Each line of data below is to be returned exactly, leaving out any picture.

(Records supplied)

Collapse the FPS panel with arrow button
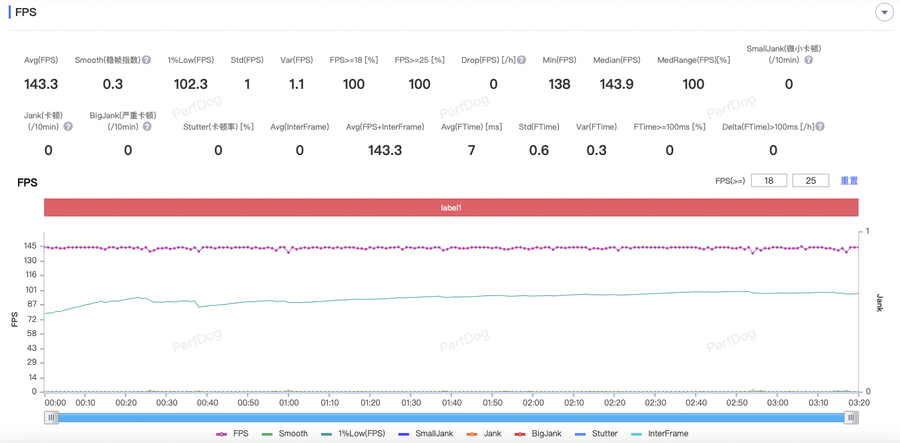 coord(884,13)
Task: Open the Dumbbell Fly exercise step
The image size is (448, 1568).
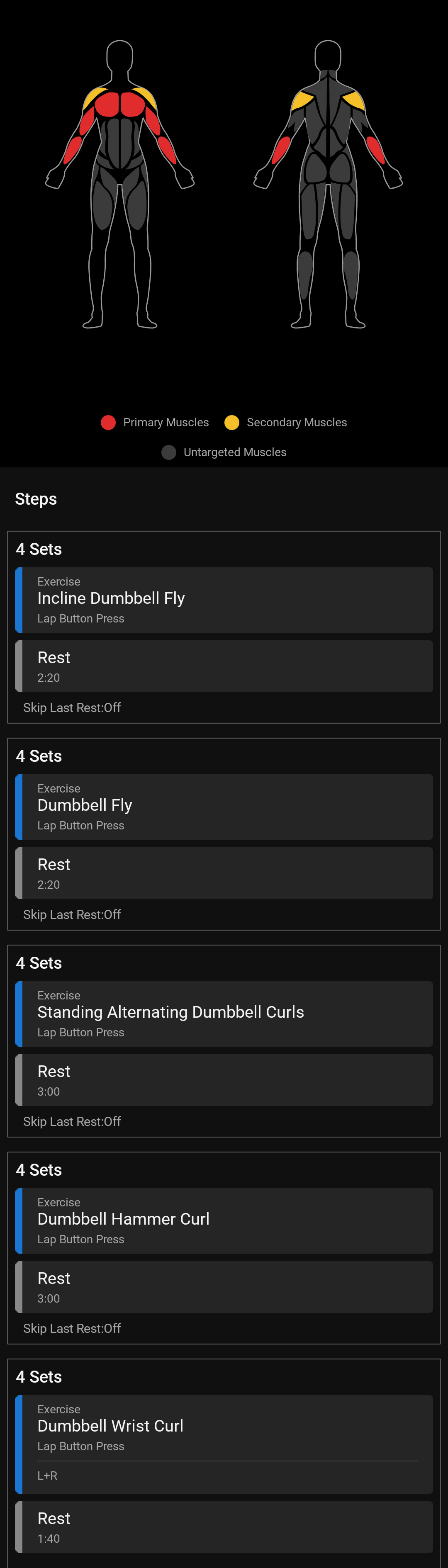Action: pos(224,807)
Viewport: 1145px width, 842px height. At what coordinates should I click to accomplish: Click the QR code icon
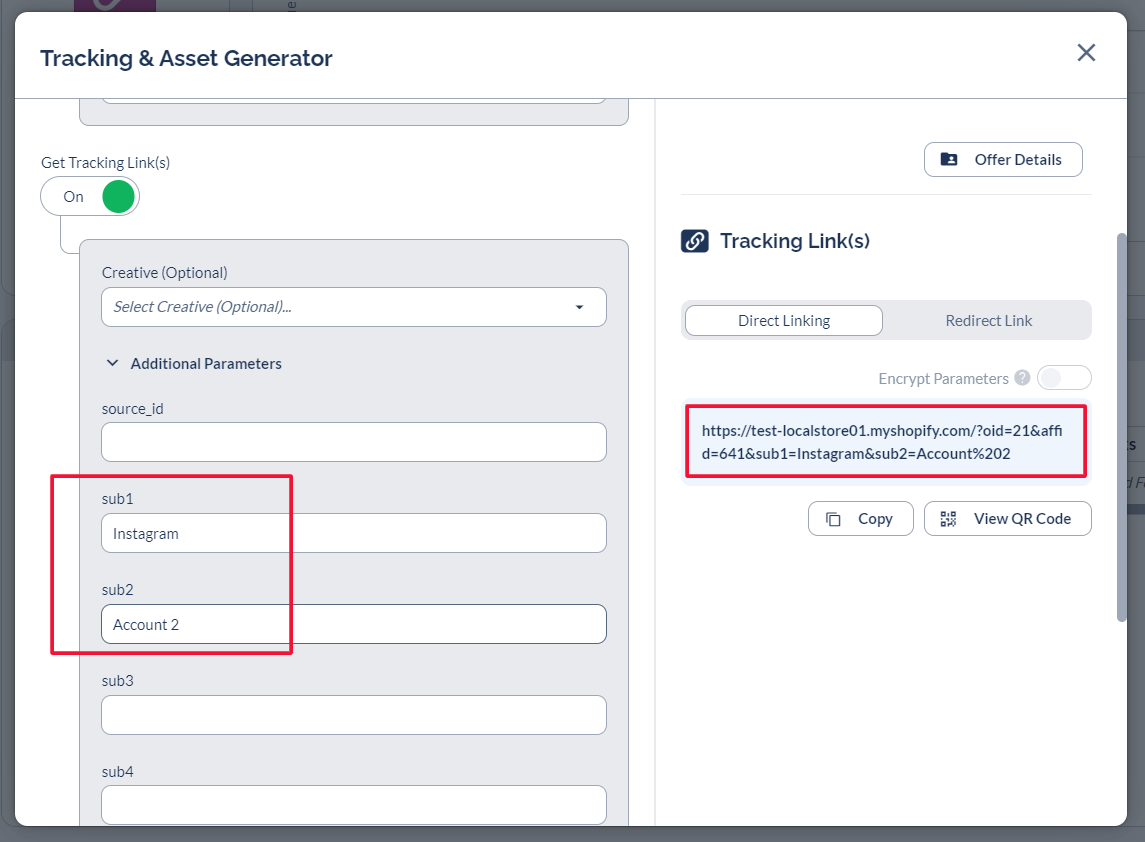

(End Records supplied)

Problem solution:
Collapse the FPS panel with arrow button
 coord(884,13)
Task: Open the Dumbbell Fly exercise step
The image size is (448, 1568).
Action: pos(224,807)
Viewport: 1145px width, 842px height. At what coordinates should I click to accomplish: Click the QR code icon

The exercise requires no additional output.